-------- Data for the task

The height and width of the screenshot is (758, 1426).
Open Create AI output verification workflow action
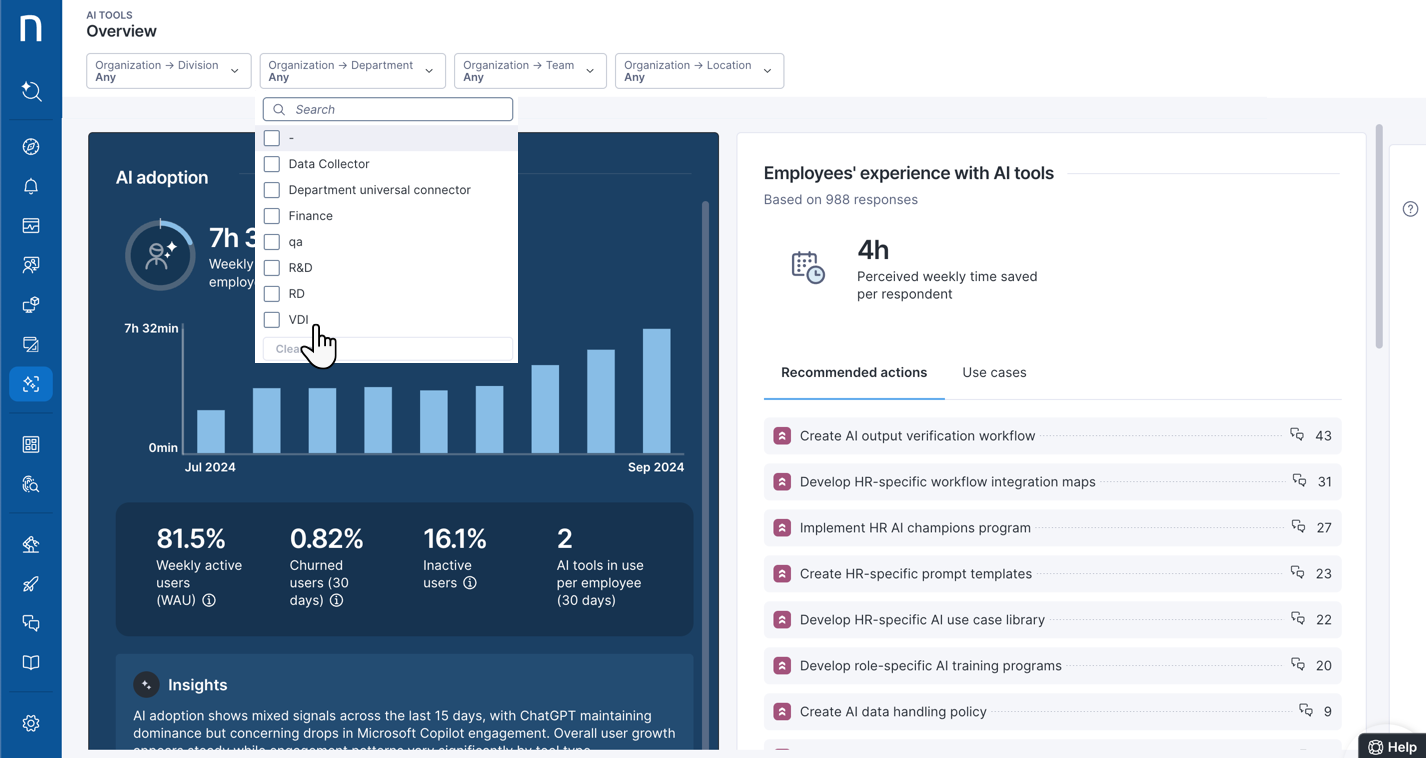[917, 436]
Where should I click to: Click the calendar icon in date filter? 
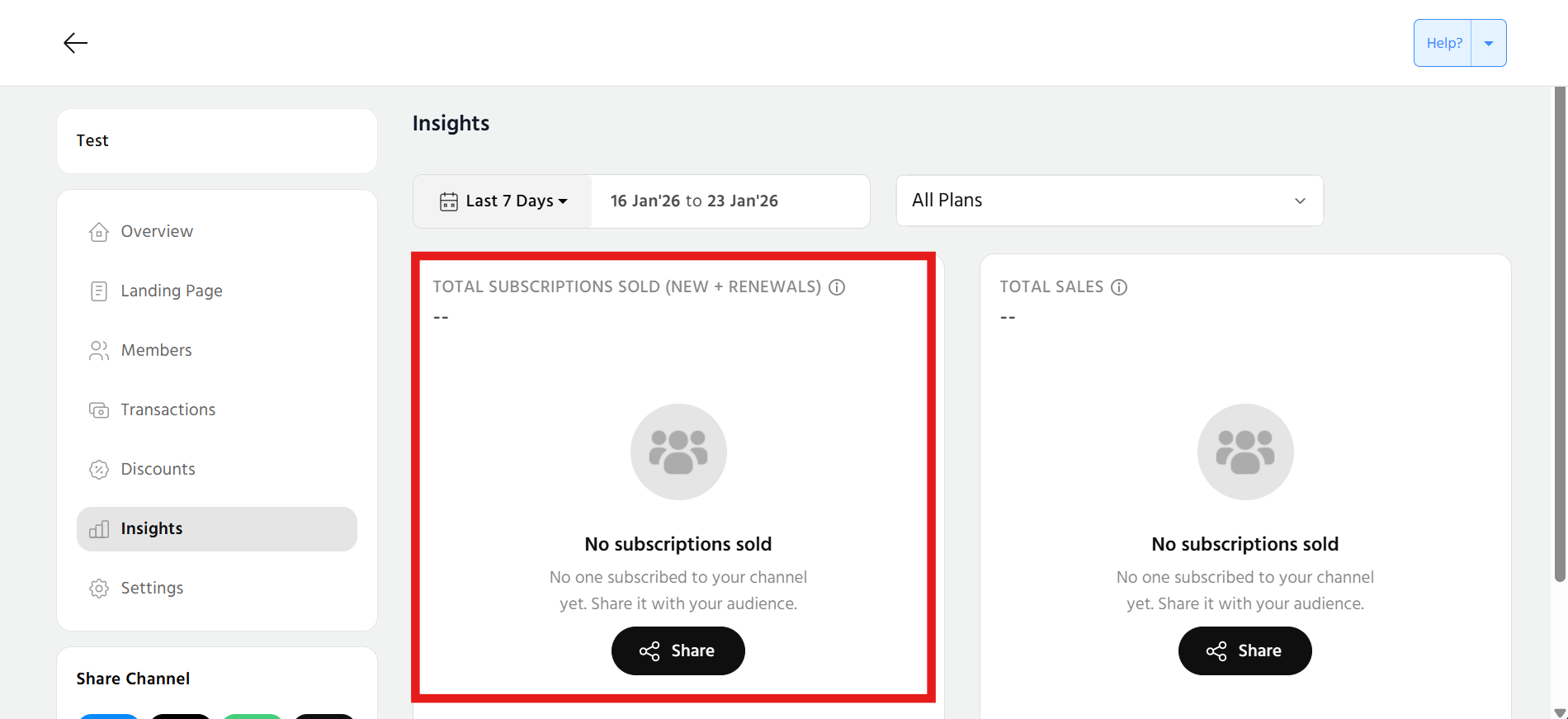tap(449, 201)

----------------

Problem requirements —
Transcribe each line above verbatim, with the pictures left out.

Task result —
The height and width of the screenshot is (758, 1426).
Open Create AI output verification workflow action
[917, 436]
Where should I click to: Click the calendar icon in date filter? 
tap(449, 201)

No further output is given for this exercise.